Persero juga menjaga stabilitas harga dan pasokan barang penting bagi masyarakat, seperti energi dan transportasi, serta membantu pemerataan pembangunan ke seluruh wilayah Indonesia.
Beberapa Persero besar yang menjadi tulang punggung ekonomi nasional antara lain:
PT Pertamina (Persero): Bergerak di sektor energi dan migas, menjamin ketersediaan bahan bakar nasional.
PT PLN (Persero): Mengelola penyediaan listrik di seluruh Indonesia.
PT Bank Mandiri (Persero) Tbk: Lembaga keuangan nasional yang berperan besar dalam pembiayaan ekonomi.
PT Bank Rakyat Indonesia (Persero) Tbk: Fokus pada sektor UMKM dan inklusi keuangan.
Keempat Persero tersebut memiliki peran besar dalam mendukung ekonomi nasional serta memenuhi kebutuhan publik secara luas.
Persero diatur melalui UU No. 19 Tahun 2003 tentang BUMN dan tunduk pada UU Perseroan Terbatas (UU No. 40 Tahun 2007). Prinsip utama tata kelola Persero adalah profesionalisme, transparansi, dan akuntabilitas.
Selain itu, Persero wajib menerapkan Good Corporate Governance (GCG) yang mencakup integritas, keterbukaan informasi, serta tanggung jawab sosial perusahaan (Corporate Social Responsibility).
Persero kini harus bersaing dengan perusahaan swasta nasional maupun internasional. Efisiensi, inovasi, dan kemampuan adaptasi menjadi faktor utama agar tetap relevan di pasar global.

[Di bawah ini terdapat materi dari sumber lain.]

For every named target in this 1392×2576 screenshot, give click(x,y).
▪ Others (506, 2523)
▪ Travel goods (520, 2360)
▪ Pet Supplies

Teknologi menjadi pendorong utama efisiensi dan transparansi. Implementasi digitalisasi bisnis, big data, dan AI menjadi kunci untuk meningkatkan daya saing Persero di 2025.
Isu keberlanjutan mendorong Persero untuk bertransformasi ke arah bisnis ramah lingkungan dan berkelanjutan, seperti energi hijau, transportasi efisien, dan keuangan berkelanjutan.
Persero merupakan bentuk BUMN yang berbadan hukum Perseroan Terbatas dan berorientasi pada keuntungan, namun tetap memiliki peran strategis dalam mendukung perekonomian nasional. Dengan struktur pengelolaan yang profesional serta penerapan prinsip tata kelola perusahaan yang baik, Persero mampu bersaing di pasar sekaligus menjalankan fungsi pelayanan publik sesuai kebijakan pemerintah.
Memahami konsep Persero memberikan gambaran bagaimana struktur PT dapat dikelola secara modern, transparan, dan berorientasi pada pertumbuhan. Bagi pelaku usaha yang ingin membangun perusahaan dengan fondasi hukum kuat dan sistem manajemen profesional, menggunakan jasa pembuatan pt menjadi langkah tepat untuk memastikan proses pendirian berjalan sesuai regulasi dan siap berkembang secara berkelanjutan.
1. Apa yang dimaksud dengan Persero?
Persero adalah BUMN berbentuk perseroan terbatas yang minimal 51% sahamnya dimiliki oleh pemerintah, dengan tujuan mencari laba dan mendukung pembangunan nasional.
2. Apa perbedaan antara Persero dan Perum?
Persero berorientasi pada keuntungan (profit), sedangkan Perum lebih fokus pada pelayanan publik tanpa mencari laba utama.
3. Siapa saja contoh Persero di Indonesia?
Contohnya adalah PT Pertamina, PT PLN, PT Bank Mandiri, dan PT BRI.
4. Mengapa Persero penting bagi ekonomi nasional?
Karena Persero menyediakan barang dan jasa vital, memberi kontribusi keuangan kepada negara, serta mendukung pemerataan pembangunan di Indonesia.